- [Wybrany fragment]
Początek ziemskiej misji Jezusa Chrystusa wiąże się nierozerwalnie z bliskością Królestwa Bożego i wezwaniem do nawrócenia. W Ewangelii świętego Marka są to pierwsze słowa wypowiedziane przez Jezusa. Czytając dzisiejsze teksty liturgiczne będziemy medytować nad ideą nawrócenia oraz powołania człowieka.

Miłosierdzie i nawrócenie

Prorok Jonasz w sposób zaskakujący odpowiada na Boże wezwanie. Choć jest posłany, by głosić nawrócenie, ucieka przed Bogiem i stara się przed nim ukryć. Później wyjaśnia motywy swojego zachowania. Nie chce głosić nauki o karze i nawróceniu, bo wie, że ostatecznie Bóg okaże mieszkańcom Niniwy miłosierdzie. W głoszeniu Jonasza brak orędzia o Bożym miłosierdziu (mówi tylko o nadchodzącej karze), lecz jego słowo zostaje przyjęte z najwyższą powagą i mieszkańcy Niniwy korzą się przed Bogiem prosząc o miłosierdzie. W ostatnim zdaniu czytamy, że Bóg ulitował się nad ich trudną sytuacją i niedolą (grzech ostatecznie wprowadza człowieka w trudną sytuację i niedolę) i postanowił przebaczyć im, nie karać ich. To Boże orędzie o przebaczeniu i miłosierdziu jest tym bardziej paradoksalne, że dotyczy mieszkańców Niniwy, która była stolicą Asyrii, odpowiedzialnej za zniszczenie Królestwa Północnego w VIII wieku przed Chrystusem. Czytając Księgę Tobiasza możemy odkryć, że stary Tobiasz na łożu śmierci wręcz cieszył się z tego, że Niniwa została zniszczona, wręcz błogosławił Boga z powodu tego, co uczynił mieszkańcom Niniwy (Tb 14,15). Tu mamy inne spojrzenie na Asyryjczyków, którzy pomimo ciężkich grzechów przeciwko Izraelowi są traktowani jako lud Boga, który również jest zaproszony do nawrócenia i godnego życia. Księga Jonasza ukazuje, że orędzie o Bożym miłosierdziu jest uniwersalne, wszyscy są zaproszeni do stawania się Izraelem Boga. Podobnie w Księdze Mądrości pojawia się trochę zaskakujące stwierdzenie, że nawet mieszkańcom Kanaanu, pomimo ich ciężkich, wręcz przerażające grzechów, Bóg daje szansę na nawrócenie (Mdr 12). Bóg nie pragnie zagłady człowieka.

- [Polecenie A] Przedstaw w formie krótkiej listy akapit fragmentu rozpoczynający się od słów „Prorok Jonasz w sposób zaskakujący”, zachowując jego najważniejsze fakty.
Wybrany fragment i wpisy nie mają ze sobą żadnego związku.

- [Materiał do przetworzenia]
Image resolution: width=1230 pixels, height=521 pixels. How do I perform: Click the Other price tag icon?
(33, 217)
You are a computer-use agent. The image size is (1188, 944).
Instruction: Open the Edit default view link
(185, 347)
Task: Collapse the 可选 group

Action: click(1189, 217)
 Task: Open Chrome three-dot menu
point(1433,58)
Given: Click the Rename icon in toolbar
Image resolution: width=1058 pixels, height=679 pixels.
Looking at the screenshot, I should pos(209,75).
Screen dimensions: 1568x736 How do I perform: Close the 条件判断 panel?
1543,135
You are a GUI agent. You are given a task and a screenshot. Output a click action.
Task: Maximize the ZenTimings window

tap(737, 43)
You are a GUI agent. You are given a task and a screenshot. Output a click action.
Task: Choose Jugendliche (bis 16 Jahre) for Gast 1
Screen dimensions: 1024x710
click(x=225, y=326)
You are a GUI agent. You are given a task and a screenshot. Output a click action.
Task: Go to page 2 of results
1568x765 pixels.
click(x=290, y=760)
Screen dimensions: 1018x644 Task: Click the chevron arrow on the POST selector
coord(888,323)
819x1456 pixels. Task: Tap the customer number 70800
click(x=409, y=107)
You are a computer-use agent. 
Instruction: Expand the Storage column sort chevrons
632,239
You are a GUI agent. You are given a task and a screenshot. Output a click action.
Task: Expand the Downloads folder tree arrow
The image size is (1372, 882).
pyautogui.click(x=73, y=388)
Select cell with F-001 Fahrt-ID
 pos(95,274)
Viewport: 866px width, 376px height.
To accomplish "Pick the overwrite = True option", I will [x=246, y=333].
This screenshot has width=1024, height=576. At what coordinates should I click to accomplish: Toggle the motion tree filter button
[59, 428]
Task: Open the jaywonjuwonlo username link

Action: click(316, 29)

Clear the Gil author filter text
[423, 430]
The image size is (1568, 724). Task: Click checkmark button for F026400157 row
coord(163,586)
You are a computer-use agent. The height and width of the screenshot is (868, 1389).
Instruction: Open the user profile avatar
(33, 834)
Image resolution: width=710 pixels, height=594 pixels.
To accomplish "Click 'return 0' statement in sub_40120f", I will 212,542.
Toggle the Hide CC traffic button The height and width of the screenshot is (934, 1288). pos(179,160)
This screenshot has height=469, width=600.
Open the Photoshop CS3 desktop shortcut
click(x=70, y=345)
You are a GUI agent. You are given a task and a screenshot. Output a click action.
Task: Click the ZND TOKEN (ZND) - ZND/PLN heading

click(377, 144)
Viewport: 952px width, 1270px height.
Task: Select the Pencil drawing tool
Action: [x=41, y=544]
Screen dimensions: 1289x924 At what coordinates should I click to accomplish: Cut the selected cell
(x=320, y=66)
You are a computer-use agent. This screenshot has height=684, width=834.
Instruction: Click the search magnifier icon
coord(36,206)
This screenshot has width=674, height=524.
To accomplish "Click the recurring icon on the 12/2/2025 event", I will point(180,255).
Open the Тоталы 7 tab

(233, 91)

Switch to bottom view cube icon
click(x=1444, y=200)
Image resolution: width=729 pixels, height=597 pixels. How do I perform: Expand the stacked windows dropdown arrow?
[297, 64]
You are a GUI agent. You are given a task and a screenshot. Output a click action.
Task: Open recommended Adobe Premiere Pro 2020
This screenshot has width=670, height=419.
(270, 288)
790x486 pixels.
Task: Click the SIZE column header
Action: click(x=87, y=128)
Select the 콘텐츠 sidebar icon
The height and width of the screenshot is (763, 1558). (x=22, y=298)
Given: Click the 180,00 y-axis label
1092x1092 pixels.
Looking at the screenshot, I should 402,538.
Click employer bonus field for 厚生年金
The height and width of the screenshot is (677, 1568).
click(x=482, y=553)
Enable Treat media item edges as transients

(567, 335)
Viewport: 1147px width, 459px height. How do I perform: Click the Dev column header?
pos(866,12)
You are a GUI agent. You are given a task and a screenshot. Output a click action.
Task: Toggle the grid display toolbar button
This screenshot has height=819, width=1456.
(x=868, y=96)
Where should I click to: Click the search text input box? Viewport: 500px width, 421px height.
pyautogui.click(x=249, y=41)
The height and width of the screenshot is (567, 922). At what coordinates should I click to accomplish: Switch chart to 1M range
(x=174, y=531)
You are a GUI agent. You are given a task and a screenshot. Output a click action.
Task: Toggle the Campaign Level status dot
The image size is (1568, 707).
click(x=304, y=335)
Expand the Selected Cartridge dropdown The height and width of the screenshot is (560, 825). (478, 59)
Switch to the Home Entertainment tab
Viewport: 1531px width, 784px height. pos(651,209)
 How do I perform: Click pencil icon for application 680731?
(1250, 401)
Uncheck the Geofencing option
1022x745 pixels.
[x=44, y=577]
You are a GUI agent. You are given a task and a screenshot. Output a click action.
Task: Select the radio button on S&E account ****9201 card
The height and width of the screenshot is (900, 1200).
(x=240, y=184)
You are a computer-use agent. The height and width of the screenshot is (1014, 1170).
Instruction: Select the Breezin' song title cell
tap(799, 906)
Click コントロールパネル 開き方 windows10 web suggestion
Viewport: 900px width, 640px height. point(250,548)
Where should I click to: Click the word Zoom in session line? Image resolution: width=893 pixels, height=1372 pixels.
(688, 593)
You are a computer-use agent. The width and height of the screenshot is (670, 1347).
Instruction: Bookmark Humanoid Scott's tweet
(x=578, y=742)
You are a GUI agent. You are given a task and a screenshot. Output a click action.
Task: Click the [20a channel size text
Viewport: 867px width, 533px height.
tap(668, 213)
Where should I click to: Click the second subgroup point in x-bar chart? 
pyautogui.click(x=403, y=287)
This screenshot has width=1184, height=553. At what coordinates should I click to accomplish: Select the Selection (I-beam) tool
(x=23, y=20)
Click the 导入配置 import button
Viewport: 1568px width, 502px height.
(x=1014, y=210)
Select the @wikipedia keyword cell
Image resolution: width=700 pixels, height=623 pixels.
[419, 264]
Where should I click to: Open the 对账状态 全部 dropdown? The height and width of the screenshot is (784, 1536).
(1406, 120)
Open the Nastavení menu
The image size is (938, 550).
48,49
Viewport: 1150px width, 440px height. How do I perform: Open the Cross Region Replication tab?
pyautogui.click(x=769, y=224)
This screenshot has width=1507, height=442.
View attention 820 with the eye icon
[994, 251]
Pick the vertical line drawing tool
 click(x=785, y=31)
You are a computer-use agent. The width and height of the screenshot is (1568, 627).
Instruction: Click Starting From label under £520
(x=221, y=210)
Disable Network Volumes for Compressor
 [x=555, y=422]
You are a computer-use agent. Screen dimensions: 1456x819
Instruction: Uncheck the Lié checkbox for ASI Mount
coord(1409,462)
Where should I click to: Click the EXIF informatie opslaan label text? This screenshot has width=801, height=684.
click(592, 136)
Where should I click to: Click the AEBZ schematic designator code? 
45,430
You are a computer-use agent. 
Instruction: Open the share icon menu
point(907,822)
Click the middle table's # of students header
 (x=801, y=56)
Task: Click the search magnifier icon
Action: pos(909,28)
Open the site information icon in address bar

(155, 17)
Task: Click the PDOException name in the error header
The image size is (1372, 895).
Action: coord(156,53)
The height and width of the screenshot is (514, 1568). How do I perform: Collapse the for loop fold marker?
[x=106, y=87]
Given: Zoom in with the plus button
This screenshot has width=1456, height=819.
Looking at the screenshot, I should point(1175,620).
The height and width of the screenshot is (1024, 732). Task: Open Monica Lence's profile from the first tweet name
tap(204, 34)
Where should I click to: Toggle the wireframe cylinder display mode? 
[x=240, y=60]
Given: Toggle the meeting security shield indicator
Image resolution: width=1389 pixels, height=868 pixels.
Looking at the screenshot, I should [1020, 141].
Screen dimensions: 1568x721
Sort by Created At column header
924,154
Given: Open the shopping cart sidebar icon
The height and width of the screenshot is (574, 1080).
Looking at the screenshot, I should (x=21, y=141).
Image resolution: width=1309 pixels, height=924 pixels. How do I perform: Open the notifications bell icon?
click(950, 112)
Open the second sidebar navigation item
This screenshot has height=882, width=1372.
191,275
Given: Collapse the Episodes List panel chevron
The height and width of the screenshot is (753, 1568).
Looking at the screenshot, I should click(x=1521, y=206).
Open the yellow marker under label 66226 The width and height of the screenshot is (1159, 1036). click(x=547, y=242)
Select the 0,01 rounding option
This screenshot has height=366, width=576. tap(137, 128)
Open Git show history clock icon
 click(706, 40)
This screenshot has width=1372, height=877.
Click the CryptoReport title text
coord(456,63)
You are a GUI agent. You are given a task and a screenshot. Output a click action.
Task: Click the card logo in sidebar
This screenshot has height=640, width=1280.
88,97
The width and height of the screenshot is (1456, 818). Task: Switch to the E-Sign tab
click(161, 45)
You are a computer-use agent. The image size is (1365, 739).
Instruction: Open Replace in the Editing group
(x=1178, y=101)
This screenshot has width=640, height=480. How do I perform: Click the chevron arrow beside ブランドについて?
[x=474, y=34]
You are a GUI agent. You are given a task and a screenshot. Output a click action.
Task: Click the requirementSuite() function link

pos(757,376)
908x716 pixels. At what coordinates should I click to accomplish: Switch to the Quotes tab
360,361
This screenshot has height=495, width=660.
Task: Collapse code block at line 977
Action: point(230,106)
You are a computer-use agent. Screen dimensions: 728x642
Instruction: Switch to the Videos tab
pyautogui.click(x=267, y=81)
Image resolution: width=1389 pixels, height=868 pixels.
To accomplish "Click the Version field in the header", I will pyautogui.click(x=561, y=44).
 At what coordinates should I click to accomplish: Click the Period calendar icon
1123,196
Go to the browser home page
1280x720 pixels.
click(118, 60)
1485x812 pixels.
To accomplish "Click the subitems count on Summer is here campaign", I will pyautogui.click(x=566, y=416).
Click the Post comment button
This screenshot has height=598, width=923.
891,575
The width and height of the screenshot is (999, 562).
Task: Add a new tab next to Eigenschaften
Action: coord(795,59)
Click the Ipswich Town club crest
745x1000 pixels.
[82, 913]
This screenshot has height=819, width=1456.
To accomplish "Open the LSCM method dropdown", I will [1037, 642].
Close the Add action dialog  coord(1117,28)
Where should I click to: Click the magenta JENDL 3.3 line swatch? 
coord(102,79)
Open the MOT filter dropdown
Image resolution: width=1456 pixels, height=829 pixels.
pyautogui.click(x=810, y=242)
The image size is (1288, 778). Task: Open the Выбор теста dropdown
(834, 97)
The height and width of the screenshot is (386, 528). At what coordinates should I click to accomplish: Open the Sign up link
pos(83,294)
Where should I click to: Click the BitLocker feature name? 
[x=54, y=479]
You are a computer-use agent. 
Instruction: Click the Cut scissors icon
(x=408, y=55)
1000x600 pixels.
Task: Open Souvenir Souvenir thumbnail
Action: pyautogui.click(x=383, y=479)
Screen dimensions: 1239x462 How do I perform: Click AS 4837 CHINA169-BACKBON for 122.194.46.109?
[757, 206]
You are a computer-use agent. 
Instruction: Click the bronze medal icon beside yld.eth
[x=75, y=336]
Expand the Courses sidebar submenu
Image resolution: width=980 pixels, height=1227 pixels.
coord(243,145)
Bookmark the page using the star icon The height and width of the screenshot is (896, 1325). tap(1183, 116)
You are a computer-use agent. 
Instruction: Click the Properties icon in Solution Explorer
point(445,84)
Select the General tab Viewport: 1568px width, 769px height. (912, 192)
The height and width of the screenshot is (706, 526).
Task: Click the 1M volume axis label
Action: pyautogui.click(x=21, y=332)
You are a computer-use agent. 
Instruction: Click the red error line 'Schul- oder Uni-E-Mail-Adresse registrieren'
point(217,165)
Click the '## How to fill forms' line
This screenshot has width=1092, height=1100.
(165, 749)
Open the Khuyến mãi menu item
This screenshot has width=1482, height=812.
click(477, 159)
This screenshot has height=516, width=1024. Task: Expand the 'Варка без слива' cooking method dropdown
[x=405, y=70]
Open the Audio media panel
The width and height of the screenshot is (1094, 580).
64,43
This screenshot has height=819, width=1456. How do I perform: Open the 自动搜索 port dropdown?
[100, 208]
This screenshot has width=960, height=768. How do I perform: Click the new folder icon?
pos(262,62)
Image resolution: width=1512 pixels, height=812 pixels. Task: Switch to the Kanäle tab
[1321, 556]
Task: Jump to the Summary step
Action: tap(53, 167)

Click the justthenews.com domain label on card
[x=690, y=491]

- [Polecenie B] Zamień „Toggle” na „Switch” we wpisach od wiersza zawierającego „Given: Zoom in with the plus button” do wiersza zawierającego „Looking at the screenshot, I should [1020, 141].” włącznie i podaj tylko te wiersze, nie zmieniając w nich niczego więcej.

- [Wynik A]
- Jonasz, posłany do głoszenia nawrócenia, ucieka przed Bogiem i próbuje się przed Nim ukryć.
- Nie chce głosić kary i nawrócenia, bo wie, że Bóg ostatecznie okaże mieszkańcom Niniwy miłosierdzie.
- Zapowiada tylko nadchodzącą karę, a mieszkańcy Niniwy przyjmują jego słowo z powagą i korzą się przed Bogiem, prosząc o miłosierdzie.
- Bóg lituje się nad ich trudną sytuacją i niedolą i postanawia im przebaczyć zamiast ich karać.
- Orędzie to jest paradoksalne, bo Niniwa była stolicą Asyrii, odpowiedzialnej za zniszczenie Królestwa Północnego w VIII wieku przed Chrystusem.
- W Księdze Tobiasza stary Tobiasz na łożu śmierci cieszy się ze zniszczenia Niniwy i błogosławi za to Boga (Tb 14,15).
- Księga Jonasza ukazuje Asyryjczyków jako lud Boga zaproszony do nawrócenia, a orędzie o Bożym miłosierdziu jako uniwersalne.
- Według Księgi Mądrości Bóg daje szansę na nawrócenie nawet mieszkańcom Kanaanu (Mdr 12).
- Bóg nie pragnie zagłady człowieka.

- [Wynik B]
Given: Zoom in with the plus button
This screenshot has width=1456, height=819.
Looking at the screenshot, I should point(1175,620).
The height and width of the screenshot is (1024, 732). Task: Open Monica Lence's profile from the first tweet name
tap(204, 34)
Where should I click to: Switch the wireframe cylinder display mode? 
[x=240, y=60]
Given: Switch the meeting security shield indicator
Image resolution: width=1389 pixels, height=868 pixels.
Looking at the screenshot, I should [1020, 141].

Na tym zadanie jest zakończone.